━━ Text extract
I would go with taking a train too for live ones - obviously they won't go through the post :lol2:. Sorry, I thought you were just asking about eggs in your OP. It's worth getting courier quotes if you've got a few friends living close to each other who want them as it might work out cheaper than the train. I probably wouldn't put plants in the bags with the 'lotls, they're likely to just snap at them, just put a coloured carrier bag or something around the fish bag.

If you can wait until they've grown legs to pass them on to your friends, they tend to be a bit more hardy.


----------



## GwenjaminButton (Oct 12, 2012)

Ron Magpie said:


> Chat up your local aquarists shop- their bags are really tough.


Will do! Thanks!  ​


----------



## GwenjaminButton (Oct 12, 2012)
━━━━
━━ Provided data
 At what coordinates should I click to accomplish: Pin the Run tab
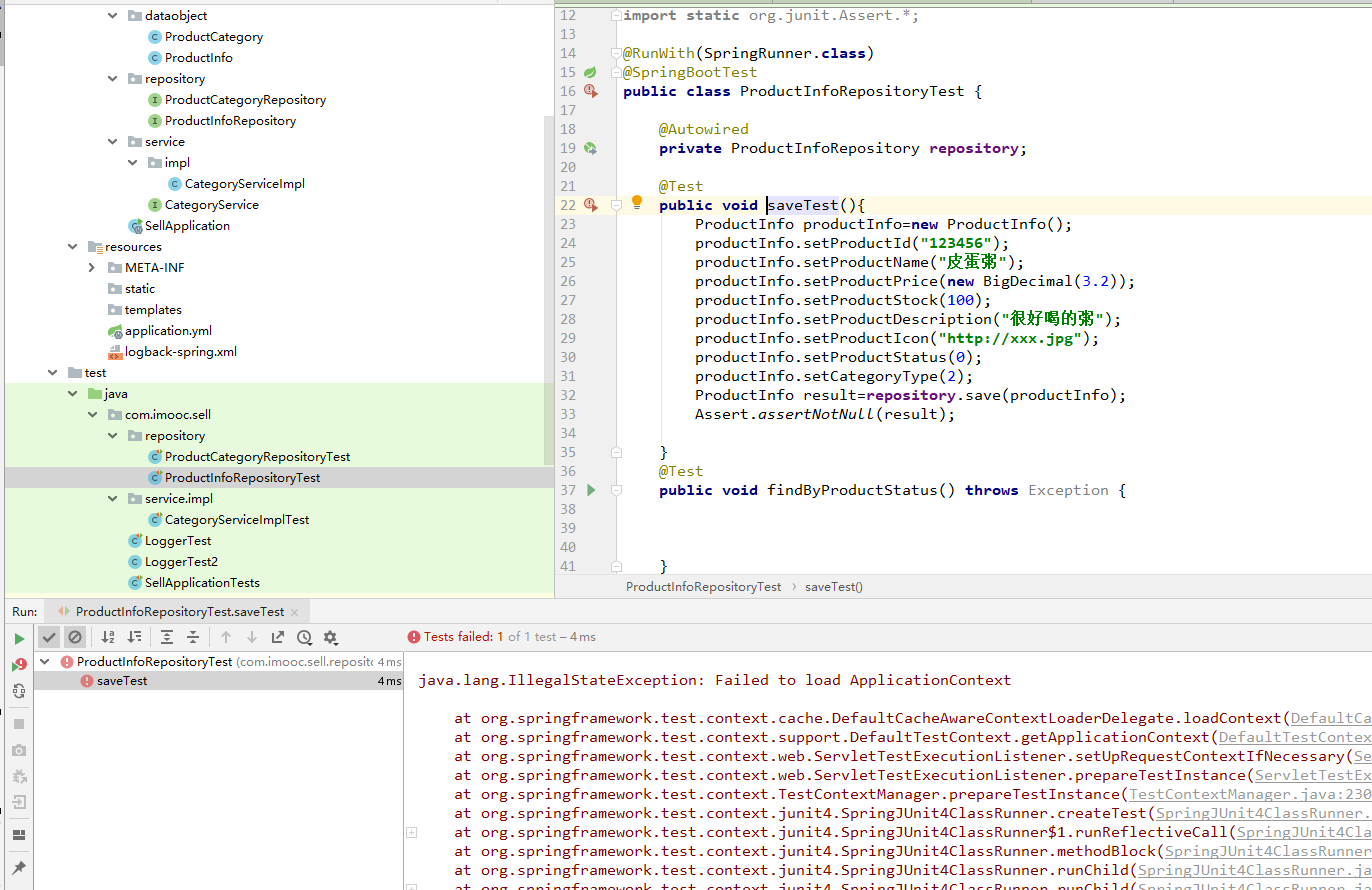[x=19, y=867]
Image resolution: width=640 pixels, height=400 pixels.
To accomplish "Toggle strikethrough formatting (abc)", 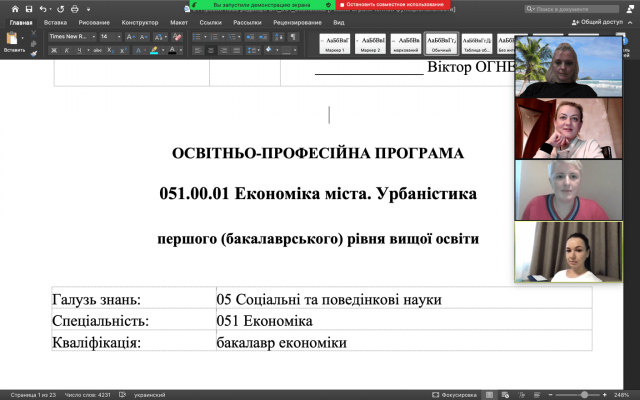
━━━━
◆ **What this exercise asks**:
A - In the forum thread about moving axolotls, at what stage do the animals tend to be a bit more hardy?
B - List every way of sending or transporting the animals that the forum thread mentions.
C - Write the next part of the forum thread about moving axolotls, picking up after its last line.

◆ **The results**:
A - Once they've grown legs.

B - Train, post, courier

C -
ianxxx said:


> Axolotls are ok to transport in plastic bags with half water half air, double bag for added security, place in a poly box or cool box to help maintain the temperature and pack with bubble wrap for extra insulation and to stop the bags moving about. You can get thick plastic bags from petshops/aquatic shops , just ask if you can buy a few they are very cheap as food bags arnt really up to the job. It is illegal to post vertebrates in the uk (eggs are ok), despite this being offered on this site by a number of people. I have transported axolotls around the uk by this method many times and have suffered no losses. Animal couriers are good to use, I had some A.andersoni transported from switzerland earlier in the year, they were in transit for three days and arrived in good health as they were well packaged and they were kept in a temp controlled environment by the courier. I will pm you the courier if you want, they charge about £50-£60.


I have a large cool box! That will probably be the better option, it's thick plastic so shouldn't get dented or bashed! Oh no lol I wasn't thinking the postman's ruck sack! haha I wondered whether there was someone who would do collect and deliver them with the same level of care that I want, rather than bash um in the post and hope for the best! Please if you could message me the couriers details that would be wicked as it's best to keep options open but I think I might either drive across with them or take them by train!  Thanks for the packing advice!! That's fab!


----------



## GwenjaminButton (Oct 12, 2012)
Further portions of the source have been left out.